=== Document extract ===
.....

Clearly, the less engineering a system requires on the part of the hotel or convention center, the lower its overall cost and complexity will be. So turnkey solutions that couple signage, video encoding appliance, and content management software deliver better value while minimizing installation and operation costs.

Also, as we mentioned earlier, incorporating IP video cannot compromise digital signage’s central value of enabling quick and simple updates and customization to content. Viable solutions will allow hospitality staff to update the text, graphics, and video elements of their digital signs independently of one another.

Andy Howard (andyh@vbrick.com) is senior director of marketing at VBrick Systems. Howard has over 15 years of experience in networking, software, internet security, and IP Video.

Washington Convention Center
Signs of Things to Come for Convention Planning

With nearly one million people attending annual events, conferences, and exhibits at the expansive Walter E. Washington Convention Center in downtown Washington D.C., management decided that a dedicated digital signage system was a necessity. Not only would digital signs help keep visitors up-to-date and oriented about events, it would enable clients leasing the facilities to run their own content.

The key driver was flexibility. Every week the Center hosts events targeting different industries and associations, different sponsors, and different audiences. Increasingly, it found clients requesting digital signage to display content that they could easily customize and update. Many of those clients were renting systems at great expense — paying not only for the displays, but also for cabling and content distribution. Yet, undeterred by the cost, their demand for evermore sophisticated signage was growing. Soon, clients expected signage that incorporated video to better attract visitors to key events, or to broadcast those events where visitors congregated.

It didn’t take long to conclude that video-enabled digital signage was the future of exhibiting, and the Center decided to future-proof its facility. This challenge, however, was literally gigantic.

.....

=== Required work ===
[a] From the digital signage article, reproduce the passage verbatim, beginning at the words "The key driver" and stopping after the words "was literally gigantic.".
[b] In the digital signage article, about how many people attend annual events, conferences, and exhibits at the Walter E. Washington Convention Center?

=== The data ===

.....

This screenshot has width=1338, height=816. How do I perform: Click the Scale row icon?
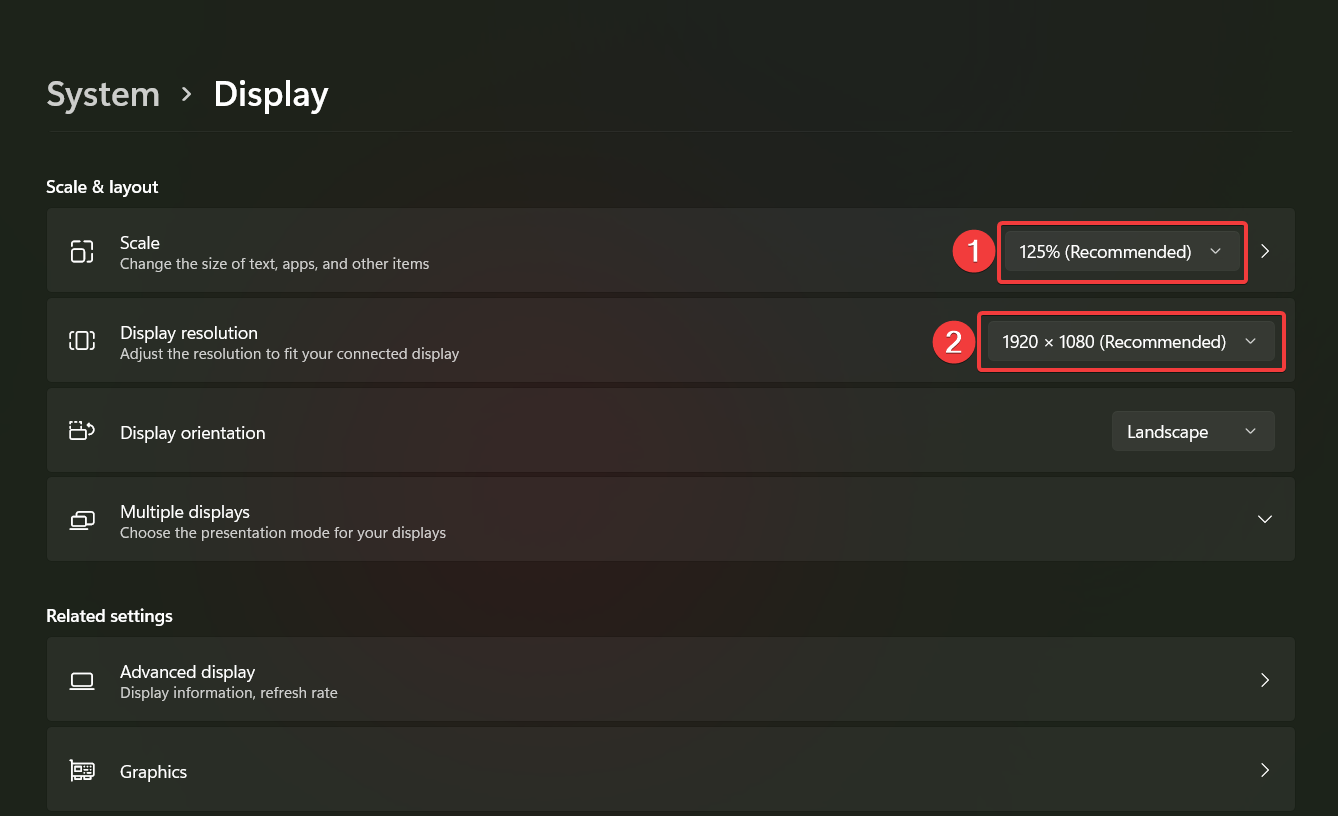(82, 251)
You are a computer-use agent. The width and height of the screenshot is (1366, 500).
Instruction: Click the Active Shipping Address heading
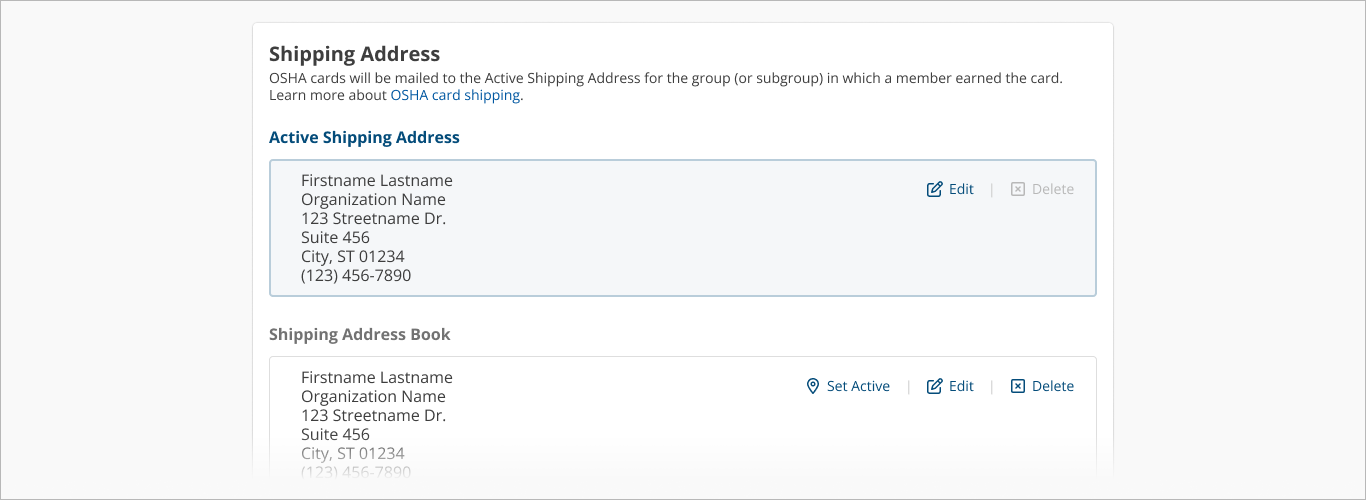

.....

=== Responses per task ===
[a]
The key driver was flexibility. Every week the Center hosts events targeting different industries and associations, different sponsors, and different audiences. Increasingly, it found clients requesting digital signage to display content that they could easily customize and update. Many of those clients were renting systems at great expense — paying not only for the displays, but also for cabling and content distribution. Yet, undeterred by the cost, their demand for evermore sophisticated signage was growing. Soon, clients expected signage that incorporated video to better attract visitors to key events, or to broadcast those events where visitors congregated.

It didn’t take long to conclude that video-enabled digital signage was the future of exhibiting, and the Center decided to future-proof its facility. This challenge, however, was literally gigantic.

[b] Nearly one million people.